··· LISTED ENTRIES

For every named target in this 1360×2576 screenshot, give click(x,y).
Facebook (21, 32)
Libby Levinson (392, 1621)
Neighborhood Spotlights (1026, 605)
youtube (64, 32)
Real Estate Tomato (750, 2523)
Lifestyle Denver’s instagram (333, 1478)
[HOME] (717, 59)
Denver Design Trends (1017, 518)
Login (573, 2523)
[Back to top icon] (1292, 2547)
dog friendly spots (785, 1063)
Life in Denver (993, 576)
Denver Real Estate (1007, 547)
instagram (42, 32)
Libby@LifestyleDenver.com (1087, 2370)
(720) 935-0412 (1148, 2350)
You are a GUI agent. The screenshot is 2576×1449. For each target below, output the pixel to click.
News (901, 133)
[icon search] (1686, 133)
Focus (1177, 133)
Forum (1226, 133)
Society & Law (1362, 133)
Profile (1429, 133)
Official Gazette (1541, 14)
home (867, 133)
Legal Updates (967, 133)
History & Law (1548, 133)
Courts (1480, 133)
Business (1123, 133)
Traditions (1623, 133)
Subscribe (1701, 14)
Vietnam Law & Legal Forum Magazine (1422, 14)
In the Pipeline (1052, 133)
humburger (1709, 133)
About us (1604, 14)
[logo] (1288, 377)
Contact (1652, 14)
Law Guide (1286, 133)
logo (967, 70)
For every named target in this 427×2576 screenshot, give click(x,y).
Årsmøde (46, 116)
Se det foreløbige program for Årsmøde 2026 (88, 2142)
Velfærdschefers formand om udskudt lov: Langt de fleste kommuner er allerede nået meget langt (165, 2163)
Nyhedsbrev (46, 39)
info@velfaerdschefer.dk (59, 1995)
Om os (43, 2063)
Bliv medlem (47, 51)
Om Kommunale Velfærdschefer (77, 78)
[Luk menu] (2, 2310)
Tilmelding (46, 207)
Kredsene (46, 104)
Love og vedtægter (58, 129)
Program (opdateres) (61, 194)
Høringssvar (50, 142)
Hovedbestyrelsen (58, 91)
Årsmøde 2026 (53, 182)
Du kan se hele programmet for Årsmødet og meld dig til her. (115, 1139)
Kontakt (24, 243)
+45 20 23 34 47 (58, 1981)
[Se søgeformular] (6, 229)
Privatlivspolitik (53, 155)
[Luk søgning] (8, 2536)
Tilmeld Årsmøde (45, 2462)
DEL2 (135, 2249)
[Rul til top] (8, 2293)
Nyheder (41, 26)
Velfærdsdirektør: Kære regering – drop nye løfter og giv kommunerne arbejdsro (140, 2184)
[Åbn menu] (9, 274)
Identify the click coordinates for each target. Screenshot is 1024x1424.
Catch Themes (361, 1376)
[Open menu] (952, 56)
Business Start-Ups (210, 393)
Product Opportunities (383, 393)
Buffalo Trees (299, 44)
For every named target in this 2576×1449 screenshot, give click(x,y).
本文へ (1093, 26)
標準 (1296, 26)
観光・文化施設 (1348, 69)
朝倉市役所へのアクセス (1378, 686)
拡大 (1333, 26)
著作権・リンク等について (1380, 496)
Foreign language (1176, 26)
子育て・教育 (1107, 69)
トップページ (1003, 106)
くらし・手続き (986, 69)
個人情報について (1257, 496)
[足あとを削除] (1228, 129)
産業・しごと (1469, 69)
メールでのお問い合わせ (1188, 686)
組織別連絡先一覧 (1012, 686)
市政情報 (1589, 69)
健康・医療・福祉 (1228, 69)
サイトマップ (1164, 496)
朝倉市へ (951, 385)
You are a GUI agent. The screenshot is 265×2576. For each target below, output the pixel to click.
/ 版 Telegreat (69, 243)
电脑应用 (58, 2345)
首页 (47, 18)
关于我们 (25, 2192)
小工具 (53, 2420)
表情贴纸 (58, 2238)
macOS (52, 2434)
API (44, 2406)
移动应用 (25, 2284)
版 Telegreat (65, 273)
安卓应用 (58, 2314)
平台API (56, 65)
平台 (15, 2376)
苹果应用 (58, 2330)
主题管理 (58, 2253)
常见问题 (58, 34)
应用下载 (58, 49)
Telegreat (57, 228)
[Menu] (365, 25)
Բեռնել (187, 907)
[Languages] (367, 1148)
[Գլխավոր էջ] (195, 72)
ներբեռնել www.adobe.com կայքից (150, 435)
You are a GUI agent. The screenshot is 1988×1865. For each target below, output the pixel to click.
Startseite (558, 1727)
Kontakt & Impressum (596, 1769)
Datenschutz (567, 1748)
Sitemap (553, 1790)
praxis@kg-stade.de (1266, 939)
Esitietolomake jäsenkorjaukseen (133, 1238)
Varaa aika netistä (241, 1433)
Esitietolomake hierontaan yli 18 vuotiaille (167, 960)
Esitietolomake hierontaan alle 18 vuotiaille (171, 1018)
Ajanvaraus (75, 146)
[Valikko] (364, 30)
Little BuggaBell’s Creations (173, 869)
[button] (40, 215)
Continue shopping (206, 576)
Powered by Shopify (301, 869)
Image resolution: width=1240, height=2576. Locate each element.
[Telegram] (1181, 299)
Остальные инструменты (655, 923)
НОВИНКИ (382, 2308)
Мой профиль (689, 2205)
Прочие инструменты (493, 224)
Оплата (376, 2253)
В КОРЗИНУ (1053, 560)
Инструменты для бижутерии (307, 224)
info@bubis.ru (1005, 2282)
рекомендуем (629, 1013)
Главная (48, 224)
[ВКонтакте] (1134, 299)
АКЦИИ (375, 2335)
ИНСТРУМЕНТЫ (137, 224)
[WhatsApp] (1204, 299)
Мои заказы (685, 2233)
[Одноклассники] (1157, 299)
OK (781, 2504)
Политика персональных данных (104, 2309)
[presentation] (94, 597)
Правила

······

ACTIVITY: Would you please return all of the data exactly?

EXERCISE ANSWER:
For every named target in this 1360×2576 screenshot, give click(x,y).
Facebook (21, 32)
Libby Levinson (392, 1621)
Neighborhood Spotlights (1026, 605)
youtube (64, 32)
Real Estate Tomato (750, 2523)
Lifestyle Denver’s instagram (333, 1478)
[HOME] (717, 59)
Denver Design Trends (1017, 518)
Login (573, 2523)
[Back to top icon] (1292, 2547)
dog friendly spots (785, 1063)
Life in Denver (993, 576)
Denver Real Estate (1007, 547)
instagram (42, 32)
Libby@LifestyleDenver.com (1087, 2370)
(720) 935-0412 (1148, 2350)
You are a GUI agent. The screenshot is 2576×1449. For each target below, output the pixel to click.
News (901, 133)
[icon search] (1686, 133)
Focus (1177, 133)
Forum (1226, 133)
Society & Law (1362, 133)
Profile (1429, 133)
Official Gazette (1541, 14)
home (867, 133)
Legal Updates (967, 133)
History & Law (1548, 133)
Courts (1480, 133)
Business (1123, 133)
Traditions (1623, 133)
Subscribe (1701, 14)
Vietnam Law & Legal Forum Magazine (1422, 14)
In the Pipeline (1052, 133)
humburger (1709, 133)
About us (1604, 14)
[logo] (1288, 377)
Contact (1652, 14)
Law Guide (1286, 133)
logo (967, 70)
For every named target in this 427×2576 screenshot, give click(x,y).
Årsmøde (46, 116)
Se det foreløbige program for Årsmøde 2026 (88, 2142)
Velfærdschefers formand om udskudt lov: Langt de fleste kommuner er allerede nået meget langt (165, 2163)
Nyhedsbrev (46, 39)
info@velfaerdschefer.dk (59, 1995)
Om os (43, 2063)
Bliv medlem (47, 51)
Om Kommunale Velfærdschefer (77, 78)
[Luk menu] (2, 2310)
Tilmelding (46, 207)
Kredsene (46, 104)
Love og vedtægter (58, 129)
Program (opdateres) (61, 194)
Høringssvar (50, 142)
Hovedbestyrelsen (58, 91)
Årsmøde 2026 (53, 182)
Du kan se hele programmet for Årsmødet og meld dig til her. (115, 1139)
Kontakt (24, 243)
+45 20 23 34 47 (58, 1981)
[Se søgeformular] (6, 229)
Privatlivspolitik (53, 155)
[Luk søgning] (8, 2536)
Tilmeld Årsmøde (45, 2462)
DEL2 (135, 2249)
[Rul til top] (8, 2293)
Nyheder (41, 26)
Velfærdsdirektør: Kære regering – drop nye løfter og giv kommunerne arbejdsro (140, 2184)
[Åbn menu] (9, 274)
Identify the click coordinates for each target. Screenshot is 1024x1424.
Catch Themes (361, 1376)
[Open menu] (952, 56)
Business Start-Ups (210, 393)
Product Opportunities (383, 393)
Buffalo Trees (299, 44)
For every named target in this 2576×1449 screenshot, give click(x,y).
本文へ (1093, 26)
標準 (1296, 26)
観光・文化施設 (1348, 69)
朝倉市役所へのアクセス (1378, 686)
拡大 (1333, 26)
著作権・リンク等について (1380, 496)
Foreign language (1176, 26)
子育て・教育 (1107, 69)
トップページ (1003, 106)
くらし・手続き (986, 69)
個人情報について (1257, 496)
[足あとを削除] (1228, 129)
産業・しごと (1469, 69)
メールでのお問い合わせ (1188, 686)
組織別連絡先一覧 (1012, 686)
市政情報 (1589, 69)
健康・医療・福祉 (1228, 69)
サイトマップ (1164, 496)
朝倉市へ (951, 385)
You are a GUI agent. The screenshot is 265×2576. For each target below, output the pixel to click.
/ 版 Telegreat (69, 243)
电脑应用 (58, 2345)
首页 (47, 18)
关于我们 (25, 2192)
小工具 (53, 2420)
表情贴纸 (58, 2238)
macOS (52, 2434)
API (44, 2406)
移动应用 (25, 2284)
版 Telegreat (65, 273)
安卓应用 (58, 2314)
平台API (56, 65)
平台 (15, 2376)
苹果应用 (58, 2330)
主题管理 (58, 2253)
常见问题 (58, 34)
应用下载 (58, 49)
Telegreat (57, 228)
[Menu] (365, 25)
Բեռնել (187, 907)
[Languages] (367, 1148)
[Գլխավոր էջ] (195, 72)
ներբեռնել www.adobe.com կայքից (150, 435)
You are a GUI agent. The screenshot is 1988×1865. For each target below, output the pixel to click.
Startseite (558, 1727)
Kontakt & Impressum (596, 1769)
Datenschutz (567, 1748)
Sitemap (553, 1790)
praxis@kg-stade.de (1266, 939)
Esitietolomake jäsenkorjaukseen (133, 1238)
Varaa aika netistä (241, 1433)
Esitietolomake hierontaan yli 18 vuotiaille (167, 960)
Esitietolomake hierontaan alle 18 vuotiaille (171, 1018)
Ajanvaraus (75, 146)
[Valikko] (364, 30)
Little BuggaBell’s Creations (173, 869)
[button] (40, 215)
Continue shopping (206, 576)
Powered by Shopify (301, 869)
Image resolution: width=1240, height=2576. Locate each element.
[Telegram] (1181, 299)
Остальные инструменты (655, 923)
НОВИНКИ (382, 2308)
Мой профиль (689, 2205)
Прочие инструменты (493, 224)
Оплата (376, 2253)
В КОРЗИНУ (1053, 560)
Инструменты для бижутерии (307, 224)
info@bubis.ru (1005, 2282)
рекомендуем (629, 1013)
Главная (48, 224)
[ВКонтакте] (1134, 299)
АКЦИИ (375, 2335)
ИНСТРУМЕНТЫ (137, 224)
[WhatsApp] (1204, 299)
Мои заказы (685, 2233)
[Одноклассники] (1157, 299)
OK (781, 2504)
Политика персональных данных (104, 2309)
[presentation] (94, 597)
Правила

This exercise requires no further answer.